3月の中頃、日産自動車から封書が届いた。臨時株主総会招集の通知である。決議事項として記されているのは次の3つ。

  • 第1号議案:取締役カルロス ゴーン解任の件
  • 第2号議案:取締役グレッグ ケリー解任の件
  • 第3号議案:第1号議案承認を条件としてジャン ドミニク スナール氏を取締役に選任する件

これは、出席しなくてはならないだろう。日産の現状には憂慮の念を抱いていた。不祥事を起こして企業イメージは地に落ちており、経営の改革は待ったなしだ。復活への道筋をどうやって描いていくのか、しっかりと見届けるのが株主の責務……などと立派なことを考えていたわけではない。

株主といっても、所有しているのはわずか200株。どうして日産株を買ったのかもよく覚えていない。ありがたいことに、昨年は配当を1万1000円もらっている。取得時は1株367円だったが、現在は900円を上回っているので売却すれば10万円ちょっとのもうけが出る。株価がもっと上がれば利益はどんどん増えるわけだ。

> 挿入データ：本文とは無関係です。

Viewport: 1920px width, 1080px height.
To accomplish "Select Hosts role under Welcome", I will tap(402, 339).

株主としての自覚が急に芽生えた。株主総会というものがどうやって行われるのか、知っておいても損はない。4月8日、グランドプリンスホテル新高輪におもむいた。会場は巨大な宴会場の「飛天」である。1983年4月にフリオ・イグレシアスのディナーショーが行われたことは有名だ。当時芸能記者だった私は、会場の出口で何時間も張り込んだ。その頃、交際していた郷ひろみと松田聖子がディナーショーに来ていたので、話を聞こうと待ち構えていたのだ。

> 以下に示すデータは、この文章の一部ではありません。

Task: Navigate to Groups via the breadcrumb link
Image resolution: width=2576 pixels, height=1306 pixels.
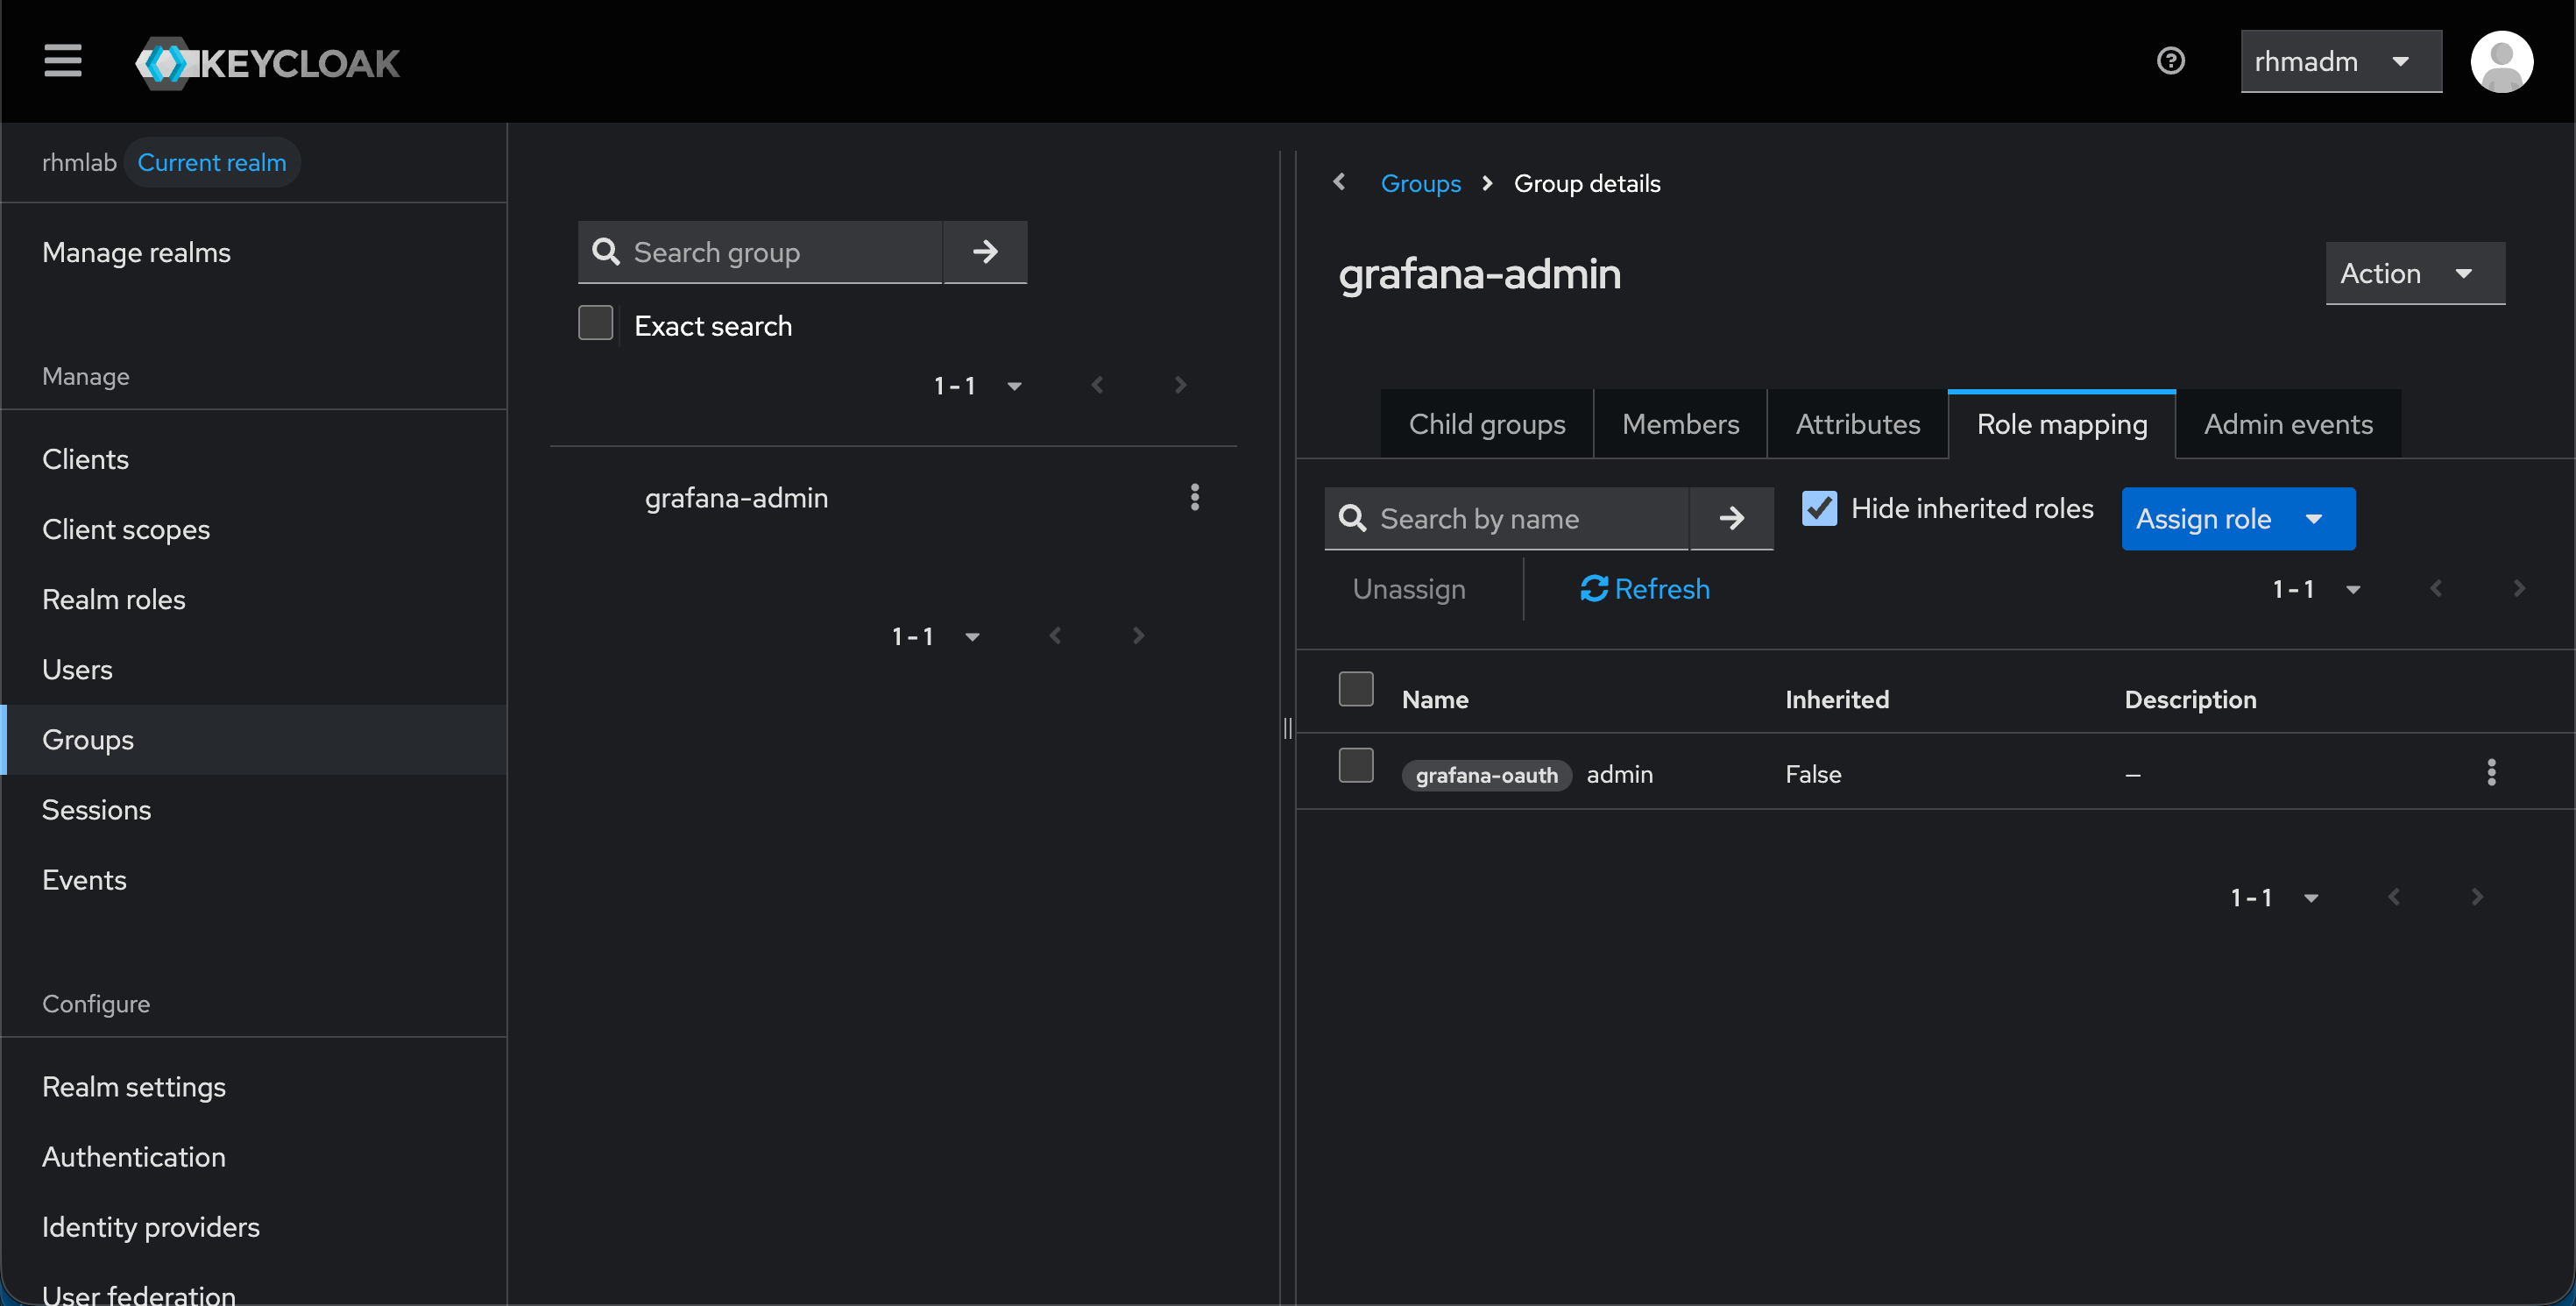Action: pyautogui.click(x=1421, y=183)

それ以来、飛天はディナーショーの中心地と呼ばれるようになっていたのだが、株主総会が行われるとは知らなかった。昨年の日産株主総会はパシフィコ横浜で開催されており、飛天が会場となるのは初めてである。開場は10時で受け付けは9時からだが、大勢が押しかけるに違いないので早めに出掛けた。8時10分過ぎに到着すると、すでに20人ほどが並んでいる。受け付け開始時には飛天を1周する行列ができていた。

日産自動車から届いた臨時株主総会召集の通知と議決権行使書。